# Importing van from U.K.



## sunrock (9 Oct 2006)

hi 
considering importing a van or 4 wheel drive from uk 
as long as the vehicle doesnt have a second row ie back seats it only has small vrt  
my question  _this must be well worth doing even for a cheap ford fiesta van
what is the tax and registering procedure 
has anyone experience ie done it
maybe other threads have it covered
lets say i buy a ford transit in uk ,import it.inform the vehicle tax _vrt about 100e   reregistered  with irish plates
im talking about a 2nd hand vehicle
maybe other threads have covered this idea


----------



## Pteam (10 Oct 2006)

Costs 50 euro to register with VRT office.There is a rule that from the back of the drivers seat to the back doors closed you must have 2 meters of space.If less than 2 meters does not qualify for 50 euro rate.Transit would be okay,Fiesta van woulkd not qualify.


----------



## sunrock (10 Oct 2006)

is that 2m in length or 2m sq
is that the only requirement to qualify for 50 e vrt
and what about 4x4 and pick ups


----------



## Pteam (11 Oct 2006)

Needs to be 2 meters in lenght.4x4 and pickups have been taken out of the 50 euro bracket.To many coming into republic and revenue saw the chance to fleece us some more.


----------



## jimmyjoe (11 Oct 2006)

It needs to be more than 2 cubic metres of space, have a Wheelbase of more than 2.5m and have a Gross vehicle weight of more than 2.5 tonnes laden.

I've looked into Mondeo estates etc which have the 2 cubic mtrs, and the wheelbase, but doesn't have the GVW which is the stickler - for the €50 rate.

Otherwise the rate's 13.3% for small vans & pickups.


----------



## uncorked (13 Nov 2006)

I have a question on behalf of bf.

He wants to buy a jeep in the UK, but he can't find a commercial one in the model he wants.  (He want's it for commercial use and doesn't want back seats)  If he brings it into Ireland is there a different rate of VRT for commercial and non-commercail jeeps?  If so can he take out the back seats and pay VRT at the commercial rate?

I hope I've explained myself properly.  Cheers.


----------



## briancbyrne (13 Nov 2006)

Hi,
There is a difference in the VRT (a big difference...also cheaper tax on commercial and no need for MOT) ...he is better off holing out until he sees the model he wants.

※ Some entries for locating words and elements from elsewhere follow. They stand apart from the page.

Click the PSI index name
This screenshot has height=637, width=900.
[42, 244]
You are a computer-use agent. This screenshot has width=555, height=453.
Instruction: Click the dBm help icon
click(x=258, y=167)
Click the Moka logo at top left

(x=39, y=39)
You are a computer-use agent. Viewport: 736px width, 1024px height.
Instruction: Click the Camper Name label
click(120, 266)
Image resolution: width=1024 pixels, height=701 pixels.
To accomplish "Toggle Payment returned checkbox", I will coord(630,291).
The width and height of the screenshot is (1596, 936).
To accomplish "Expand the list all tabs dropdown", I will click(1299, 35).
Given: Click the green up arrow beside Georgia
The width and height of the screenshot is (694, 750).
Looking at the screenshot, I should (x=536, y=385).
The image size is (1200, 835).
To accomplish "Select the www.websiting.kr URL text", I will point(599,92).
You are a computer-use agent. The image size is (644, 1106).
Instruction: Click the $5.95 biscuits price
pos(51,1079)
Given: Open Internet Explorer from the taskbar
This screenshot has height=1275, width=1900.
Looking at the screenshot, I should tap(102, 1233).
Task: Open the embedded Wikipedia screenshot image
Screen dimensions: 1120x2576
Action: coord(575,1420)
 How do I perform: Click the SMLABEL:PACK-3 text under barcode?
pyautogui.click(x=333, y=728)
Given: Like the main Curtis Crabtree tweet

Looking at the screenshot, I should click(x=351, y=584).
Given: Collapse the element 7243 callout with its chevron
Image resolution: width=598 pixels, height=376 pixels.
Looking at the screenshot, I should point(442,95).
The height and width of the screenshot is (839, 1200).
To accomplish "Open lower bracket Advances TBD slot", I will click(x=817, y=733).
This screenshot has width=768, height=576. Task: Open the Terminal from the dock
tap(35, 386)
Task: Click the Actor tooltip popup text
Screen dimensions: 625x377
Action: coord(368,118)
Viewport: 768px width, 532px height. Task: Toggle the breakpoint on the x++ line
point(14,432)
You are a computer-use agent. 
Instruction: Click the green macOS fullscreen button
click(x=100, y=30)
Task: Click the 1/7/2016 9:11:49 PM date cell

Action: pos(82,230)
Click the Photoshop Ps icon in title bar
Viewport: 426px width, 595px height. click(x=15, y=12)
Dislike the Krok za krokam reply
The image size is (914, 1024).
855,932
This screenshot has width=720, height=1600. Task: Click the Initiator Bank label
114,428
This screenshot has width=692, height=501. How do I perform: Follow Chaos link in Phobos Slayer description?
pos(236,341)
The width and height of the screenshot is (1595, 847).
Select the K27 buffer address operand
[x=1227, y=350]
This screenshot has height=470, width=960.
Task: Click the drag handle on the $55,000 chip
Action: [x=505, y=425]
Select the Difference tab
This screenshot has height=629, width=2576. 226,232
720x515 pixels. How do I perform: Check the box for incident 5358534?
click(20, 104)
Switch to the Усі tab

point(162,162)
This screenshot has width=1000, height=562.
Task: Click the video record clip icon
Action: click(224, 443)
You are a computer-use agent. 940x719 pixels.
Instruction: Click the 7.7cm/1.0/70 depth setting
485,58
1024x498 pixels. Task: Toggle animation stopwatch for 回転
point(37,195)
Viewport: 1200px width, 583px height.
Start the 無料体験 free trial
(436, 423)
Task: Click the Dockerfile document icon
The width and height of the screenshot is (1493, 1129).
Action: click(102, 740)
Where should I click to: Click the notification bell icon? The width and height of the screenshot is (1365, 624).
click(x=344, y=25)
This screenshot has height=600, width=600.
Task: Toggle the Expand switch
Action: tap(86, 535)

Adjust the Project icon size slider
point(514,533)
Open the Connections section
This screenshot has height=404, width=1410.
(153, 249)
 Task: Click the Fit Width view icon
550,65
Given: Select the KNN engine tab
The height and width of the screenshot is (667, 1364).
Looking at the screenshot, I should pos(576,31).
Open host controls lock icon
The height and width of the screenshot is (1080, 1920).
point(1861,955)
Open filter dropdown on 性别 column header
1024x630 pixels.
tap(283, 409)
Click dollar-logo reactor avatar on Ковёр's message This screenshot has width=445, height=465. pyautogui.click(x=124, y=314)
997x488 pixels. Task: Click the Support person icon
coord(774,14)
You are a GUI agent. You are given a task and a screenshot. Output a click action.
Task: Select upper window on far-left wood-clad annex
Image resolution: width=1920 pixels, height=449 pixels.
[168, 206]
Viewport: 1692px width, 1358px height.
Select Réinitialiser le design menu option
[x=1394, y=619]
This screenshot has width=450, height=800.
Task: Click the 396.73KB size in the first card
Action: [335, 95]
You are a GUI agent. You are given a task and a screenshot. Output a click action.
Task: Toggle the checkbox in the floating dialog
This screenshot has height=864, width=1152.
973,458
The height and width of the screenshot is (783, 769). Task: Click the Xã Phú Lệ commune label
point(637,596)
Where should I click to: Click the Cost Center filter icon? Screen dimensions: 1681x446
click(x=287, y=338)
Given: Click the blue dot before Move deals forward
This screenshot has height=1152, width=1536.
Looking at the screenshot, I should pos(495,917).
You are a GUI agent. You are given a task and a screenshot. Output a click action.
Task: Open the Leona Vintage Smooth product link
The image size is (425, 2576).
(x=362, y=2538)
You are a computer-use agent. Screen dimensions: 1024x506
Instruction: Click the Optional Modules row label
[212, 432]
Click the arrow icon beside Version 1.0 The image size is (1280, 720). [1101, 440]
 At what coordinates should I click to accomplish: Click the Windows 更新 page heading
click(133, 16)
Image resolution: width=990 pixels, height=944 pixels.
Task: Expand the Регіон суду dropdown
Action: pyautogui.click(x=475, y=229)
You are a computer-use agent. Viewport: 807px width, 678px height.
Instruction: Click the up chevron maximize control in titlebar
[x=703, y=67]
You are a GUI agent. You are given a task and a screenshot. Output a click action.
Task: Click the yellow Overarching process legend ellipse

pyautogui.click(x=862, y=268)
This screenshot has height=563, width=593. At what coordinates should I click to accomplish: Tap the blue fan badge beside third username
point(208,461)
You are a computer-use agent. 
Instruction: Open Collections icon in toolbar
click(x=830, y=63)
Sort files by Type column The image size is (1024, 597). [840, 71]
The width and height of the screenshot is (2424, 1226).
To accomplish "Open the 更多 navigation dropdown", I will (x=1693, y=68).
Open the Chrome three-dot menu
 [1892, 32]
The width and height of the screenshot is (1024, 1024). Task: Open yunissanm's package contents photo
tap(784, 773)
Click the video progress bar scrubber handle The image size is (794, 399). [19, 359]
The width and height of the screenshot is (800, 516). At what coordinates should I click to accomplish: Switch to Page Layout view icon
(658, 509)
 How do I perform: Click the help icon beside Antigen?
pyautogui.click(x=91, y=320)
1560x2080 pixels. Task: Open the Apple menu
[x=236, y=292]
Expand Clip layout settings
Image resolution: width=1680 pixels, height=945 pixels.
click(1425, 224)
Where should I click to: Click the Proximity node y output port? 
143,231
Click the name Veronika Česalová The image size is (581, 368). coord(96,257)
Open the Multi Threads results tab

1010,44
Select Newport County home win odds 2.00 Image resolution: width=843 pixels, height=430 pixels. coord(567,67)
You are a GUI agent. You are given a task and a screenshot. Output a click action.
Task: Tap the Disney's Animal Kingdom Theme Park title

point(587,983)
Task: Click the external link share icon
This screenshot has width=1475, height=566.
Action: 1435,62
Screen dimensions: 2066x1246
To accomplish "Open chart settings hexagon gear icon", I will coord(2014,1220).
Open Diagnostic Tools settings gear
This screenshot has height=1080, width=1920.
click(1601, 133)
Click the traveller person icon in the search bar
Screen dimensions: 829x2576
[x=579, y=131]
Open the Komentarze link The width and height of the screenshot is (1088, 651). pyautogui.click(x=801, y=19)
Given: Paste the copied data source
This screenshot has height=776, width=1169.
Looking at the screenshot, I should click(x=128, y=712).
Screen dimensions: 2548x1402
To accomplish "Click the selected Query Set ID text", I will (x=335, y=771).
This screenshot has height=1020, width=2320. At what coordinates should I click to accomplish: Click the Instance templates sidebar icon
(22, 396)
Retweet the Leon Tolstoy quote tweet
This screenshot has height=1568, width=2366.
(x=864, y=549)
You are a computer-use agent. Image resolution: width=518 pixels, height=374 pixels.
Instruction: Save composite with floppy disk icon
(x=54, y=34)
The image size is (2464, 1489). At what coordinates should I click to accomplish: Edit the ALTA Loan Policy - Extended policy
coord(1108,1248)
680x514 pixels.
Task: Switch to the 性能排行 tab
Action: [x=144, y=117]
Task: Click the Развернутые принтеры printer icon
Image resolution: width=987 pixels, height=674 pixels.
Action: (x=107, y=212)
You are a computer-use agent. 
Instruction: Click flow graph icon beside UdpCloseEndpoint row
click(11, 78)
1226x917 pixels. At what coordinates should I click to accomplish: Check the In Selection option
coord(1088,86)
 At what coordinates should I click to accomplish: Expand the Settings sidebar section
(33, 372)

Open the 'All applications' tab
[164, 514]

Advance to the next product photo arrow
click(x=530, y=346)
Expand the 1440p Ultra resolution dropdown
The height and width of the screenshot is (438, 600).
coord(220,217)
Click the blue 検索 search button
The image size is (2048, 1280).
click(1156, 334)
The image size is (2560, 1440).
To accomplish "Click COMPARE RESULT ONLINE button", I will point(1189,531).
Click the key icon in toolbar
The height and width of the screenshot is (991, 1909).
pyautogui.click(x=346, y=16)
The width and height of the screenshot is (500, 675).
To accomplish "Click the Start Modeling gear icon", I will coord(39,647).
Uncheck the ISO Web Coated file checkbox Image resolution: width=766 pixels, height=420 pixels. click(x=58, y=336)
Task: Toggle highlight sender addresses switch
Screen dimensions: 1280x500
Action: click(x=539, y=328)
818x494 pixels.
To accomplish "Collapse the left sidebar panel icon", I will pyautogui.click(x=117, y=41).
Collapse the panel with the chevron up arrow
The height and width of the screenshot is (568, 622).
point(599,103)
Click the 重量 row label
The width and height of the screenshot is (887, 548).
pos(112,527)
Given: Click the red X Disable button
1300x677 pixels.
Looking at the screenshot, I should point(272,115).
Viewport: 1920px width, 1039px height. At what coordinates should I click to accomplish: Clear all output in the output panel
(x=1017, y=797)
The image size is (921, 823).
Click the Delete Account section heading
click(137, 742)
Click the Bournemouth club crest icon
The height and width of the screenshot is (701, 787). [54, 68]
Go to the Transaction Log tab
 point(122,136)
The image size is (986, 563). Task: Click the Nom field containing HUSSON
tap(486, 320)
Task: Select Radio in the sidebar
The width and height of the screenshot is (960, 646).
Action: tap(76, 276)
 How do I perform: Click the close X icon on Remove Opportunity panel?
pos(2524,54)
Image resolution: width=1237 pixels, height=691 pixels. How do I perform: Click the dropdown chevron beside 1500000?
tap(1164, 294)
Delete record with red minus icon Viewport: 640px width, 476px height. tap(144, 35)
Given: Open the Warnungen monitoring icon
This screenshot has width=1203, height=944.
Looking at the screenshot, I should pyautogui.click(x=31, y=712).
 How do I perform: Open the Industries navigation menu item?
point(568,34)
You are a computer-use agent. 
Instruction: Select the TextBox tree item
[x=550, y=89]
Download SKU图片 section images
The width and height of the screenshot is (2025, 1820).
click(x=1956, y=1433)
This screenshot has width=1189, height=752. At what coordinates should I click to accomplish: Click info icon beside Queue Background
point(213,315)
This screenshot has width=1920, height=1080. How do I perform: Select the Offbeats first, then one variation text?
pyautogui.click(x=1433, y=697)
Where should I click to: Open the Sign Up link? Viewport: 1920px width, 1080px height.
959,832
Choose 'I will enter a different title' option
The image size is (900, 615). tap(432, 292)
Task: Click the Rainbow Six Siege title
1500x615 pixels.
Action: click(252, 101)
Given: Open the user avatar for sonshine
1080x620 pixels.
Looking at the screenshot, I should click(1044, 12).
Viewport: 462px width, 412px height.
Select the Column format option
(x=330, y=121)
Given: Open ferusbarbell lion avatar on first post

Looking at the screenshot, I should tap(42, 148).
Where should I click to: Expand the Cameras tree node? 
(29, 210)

No you cannot take out the back seats as you suggested - you will still be done for private car VRT.


----------



## uncorked (13 Nov 2006)

Thanks for that Brian


----------



## xt40 (14 Nov 2006)

i think brian is totally wrong there.
almost every commercial jeep you see in this country started out as a passenger model. in a lot of cases the seats/glass  gets ripped out by the importers. although it sounds crazy, the commercial jeep idea seems to be a purely irish phenomenon and the relatively small volumes  would make it uneconomical for the likes of toyota, nissan etc to bother with it at their factories.
the vrt will be charged  based on how the vehicle is presented to the tax office. 
afaik, you must remove the seats , block out the windows, put a plate over the footwells and weld up the seatbelt anchor points.
if you subsequently undo these modifications you would be liable to pay the vrt difference although im not sure who checks this.
there used to be a loophole where people used to tax passenger jeeps  commercially but this has been done away with as you cant get a doe if the welding mods i mentioned above have not been done.


----------



## uncorked (14 Nov 2006)

Does anyone know a website where I can check this out for definite?  I have searched to no avail.


----------



## RS2K (14 Nov 2006)

Ask the Revenue. They don't (usually) bite.


----------



## uncorked (14 Nov 2006)

I rang Revenue.  I was told that the jeep would be considered as a Category B (ie VRT of 13.3% on OMSP) if the ammendments were made.


----------